I lie down, panting, and try to think what she’s talking about.

“It just looks like maybe your abs aren’t coming together correctly when flexed,” she adds, and I remember being warned about this while I was carrying Linus. It’s some kind of normal but gruesome tearing of your abdominal muscles during gestation—common, but it doesn’t always self-heal. Dear god, I think. Poor Celeste. Her body is totally broken.

“What should I do if I have it?” I ask the trainer, who probably has the same amount of medical training as my mechanic, but still.

“Talk to your doctor and get physical therapy,” she says. “And absolutely no core work until you know what’s up. I mean, real credit to you wanting to come in here and work, but you just had a baby. This may be a better time to rest and get centered,” she says invitingly. I flop on the floor and shake my head in wonderment, knowing there’s no use in telling her the baby is three years old. Well, then. Celeste even gets to nap during abs.


CHAPTER 15


CELESTE

Can you develop a crush on someone else’s work colleague while you’re operating inside that person’s body? This is a question that has likely never come up before in the history of the world, and yet here I am pondering it. Davis is so handsome, so tall, so not Seth, but equally—and I feel very guilty saying it—not Hugh.

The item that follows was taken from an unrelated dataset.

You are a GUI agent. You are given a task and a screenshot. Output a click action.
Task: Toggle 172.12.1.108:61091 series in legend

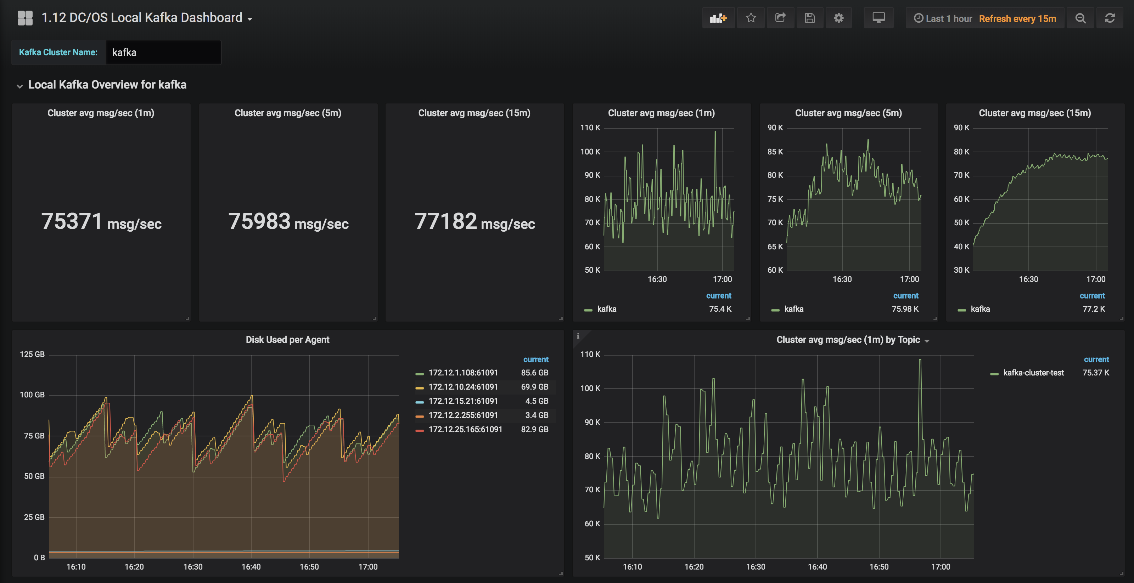click(x=463, y=373)
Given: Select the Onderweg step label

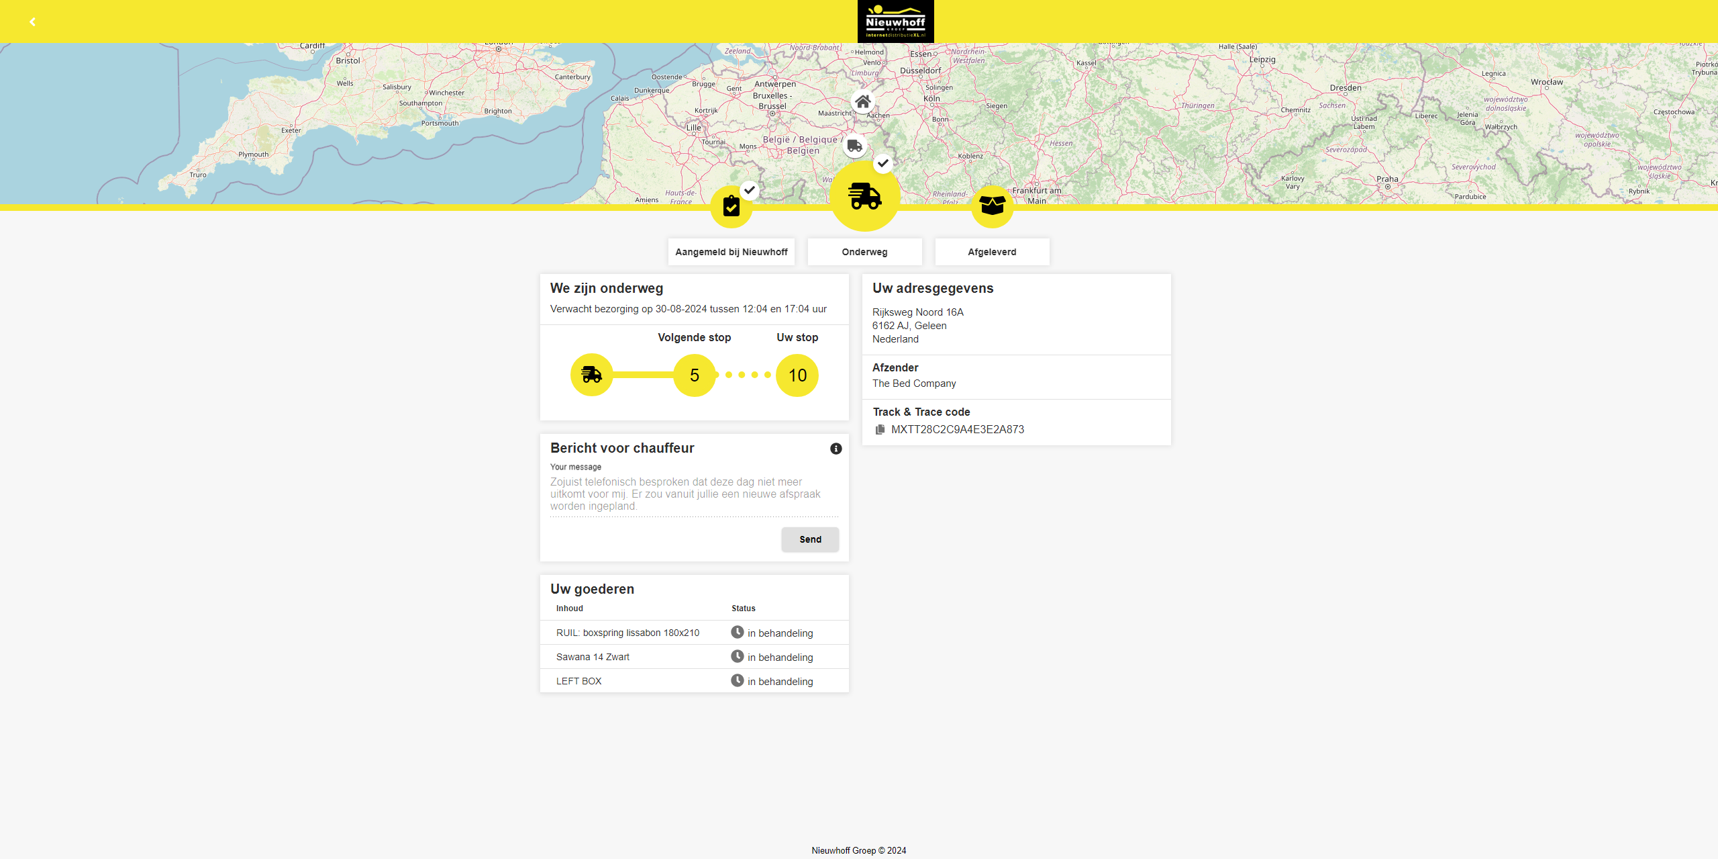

When Hugh came into my life, that’s the day that everything changed for me. We were both taking econ at the U, and there was something about him I loved from the start. I remember my very first thought was that his chest looked so solid. His background (dead center of middle class), his dreams, a job with a good paycheck and benefits, his appetites (vast quantities of hearty food and long make-out sessions on his futon with old movies playing in the background): all of it felt at once grounded and exhilarating.

Now I almost laugh to think I could use that word to describe him. Hugh is my everything, my night and day, my love, and yet after twelve years of marriage I’ve heard most of his jokes and seen most of his moves. He’s shared my goals and dreams, brought me solidly into the middle class, stood by me when we lost my mom, been an amazing father to our children, and listened while I’ve tried to explain the quagmire that is stay-at-home motherhood in Birchboro Hills. And somehow I still have moments when I feel lonely, misunderstood, and overlooked.